Provided text
^^^^^^^^

The Tax Court held that a C corporation was not entitled to deductions for management fees paid to its three shareholders because the payments were disguised distributions. The court noted that the corporation never paid dividends to its shareholders and presented no evidence showing that an independent investor would have been satisfied with investment returns after shareholder compensation. Aspro, Inc. v. Comm'r, T.C. Memo. 2021-8.

Background

During 2012 - 2014, Aspro, Inc. (Aspro), a C corporation, operated an asphalt paving business in Waterloo, Iowa. Most of the company's revenue came from contracts with government entities. Aspro had three shareholders: Jackson Enterprises Corp. (owning 40 percent of the stock), Manatt's Enterprises, Ltd. (owning 40 percent of the stock), and Milton Dakovich (owning 20 percent of the stock). Stephen Jackson was the president of Jackson Enterprises Corp. and was also the president of a 98 percent owned subsidiary, Cedar Valley Corp. Another entity, Cedar Valley Management Corp., provided management services to Cedar Valley Corp. and employed Jackson and William Calderwood, among others, to provide those management services.

^^^^^^^^

Information supplied
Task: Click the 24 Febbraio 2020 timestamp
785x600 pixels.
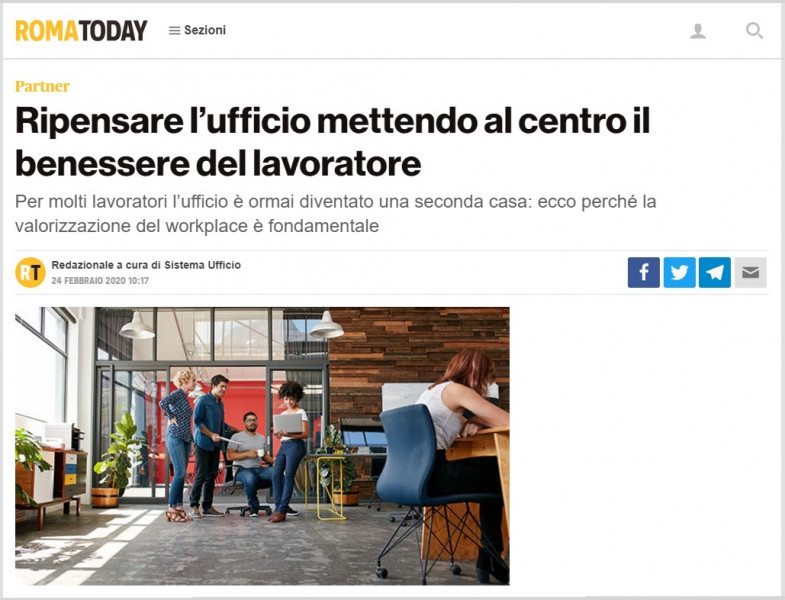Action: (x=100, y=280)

^^^^^^^^

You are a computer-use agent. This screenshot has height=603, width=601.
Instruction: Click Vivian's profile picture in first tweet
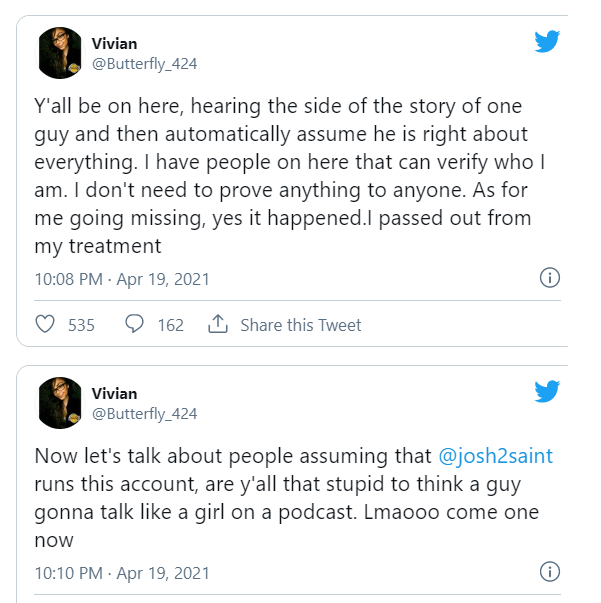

^^^^^^^^

Written exercise A
Answer the following questions from the text on the Aspro tax case:
(i) What share of Aspro's stock did Milton Dakovich own?
(ii) In which city did Aspro operate its asphalt paving business?
(iii) According to the Tax Court, what were the management fee payments to the shareholders actually?
Written exercise B
Carry the text on the Aspro tax case forward by a further paragraph, beginning after its final sentence.
The data was drawn from a separate source unrelated to the text on the Aspro tax case.

Right answer A
(i) 20 percent
(ii) Waterloo, Iowa
(iii) Disguised distributions

Right answer B
Manatt's Enterprises, Ltd., was engaged in a farming operation in Iowa. It was a subchapter C corporation and was not engaged in asphalt or road paving. Tim Manatt was its president. While Manatt did not have any formal training or education in investment management, he monitored and managed Aspro's Vanguard account. He took a buy-and-hold approach to investing in mutual funds. He did not actively trade funds and did not track his time spent monitoring Aspro's Vanguard account, nor did he bill or invoice Aspro for his services. There was no written agreement between Aspro and Manatt regarding his management of the Vanguard account.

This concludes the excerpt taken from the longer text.